Exclude the pictures and transcribe the rest of the data below exactly.
****************************************
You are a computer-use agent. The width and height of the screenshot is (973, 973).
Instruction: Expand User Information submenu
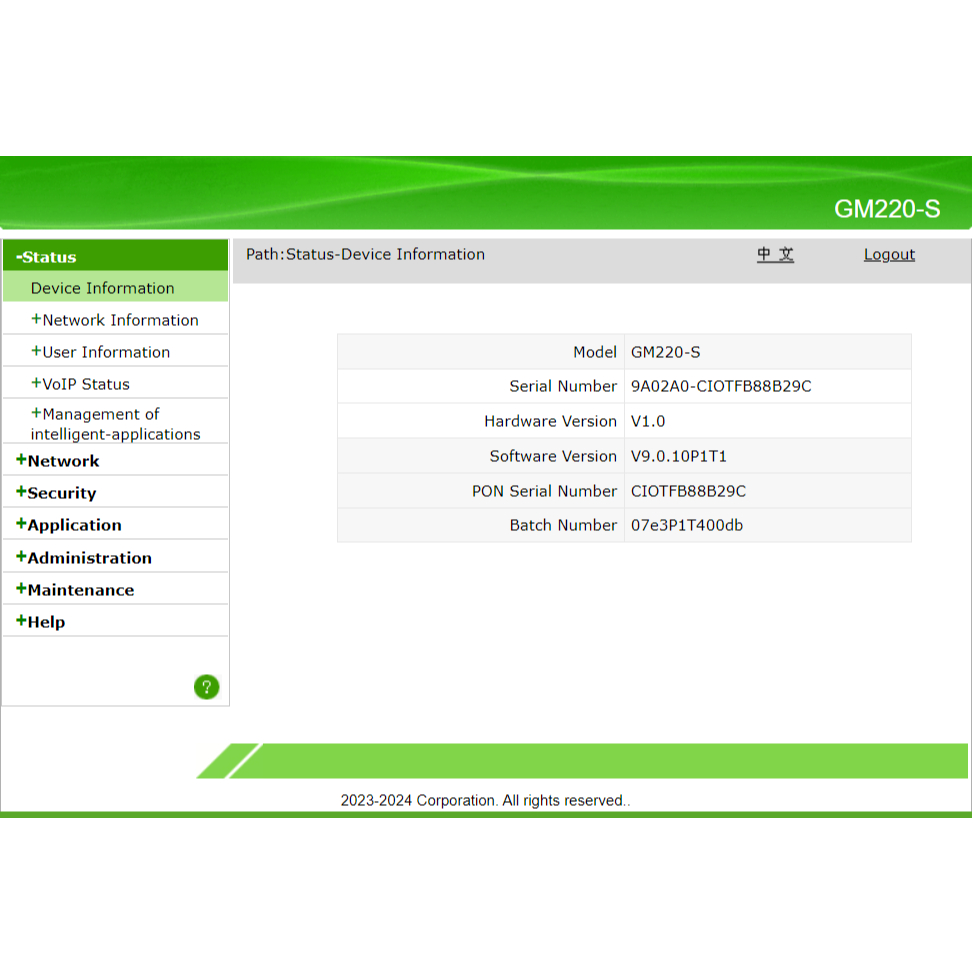tap(101, 352)
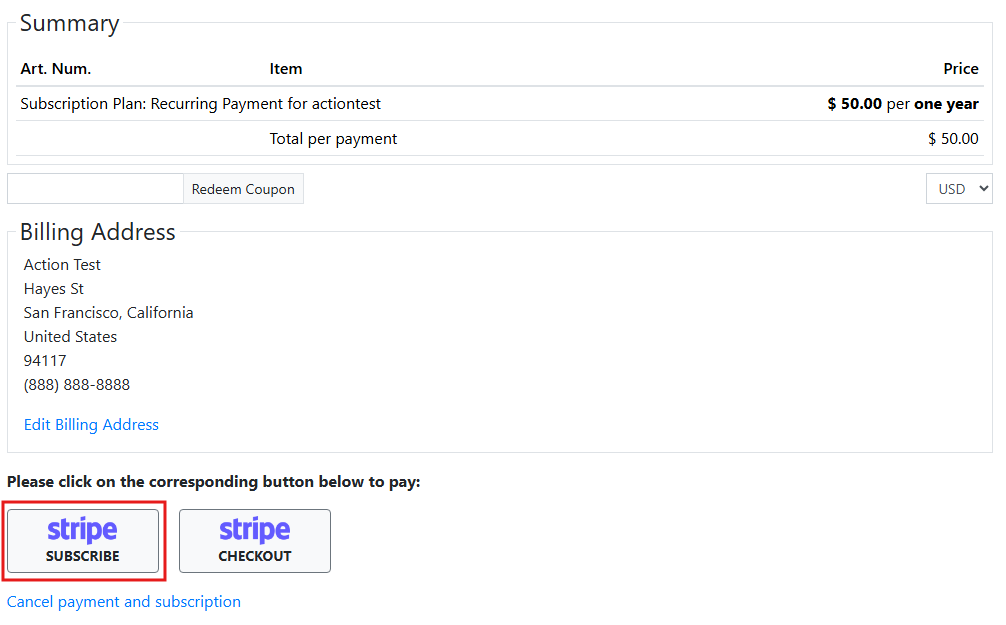Click the Hayes St address line
1006x625 pixels.
(x=54, y=289)
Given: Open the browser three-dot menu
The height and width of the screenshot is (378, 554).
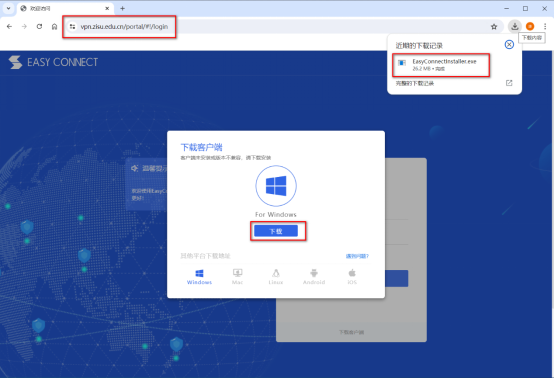Looking at the screenshot, I should [545, 26].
****************************************
- _EXERCISE SOLUTION_:
You are a computer-use agent. The width and height of the screenshot is (973, 973).
Instruction: Expand User Information submenu
tap(101, 352)
Click the Hayes St address line
1006x625 pixels.
(x=54, y=289)
Given: Open the browser three-dot menu
The height and width of the screenshot is (378, 554).
Looking at the screenshot, I should [545, 26].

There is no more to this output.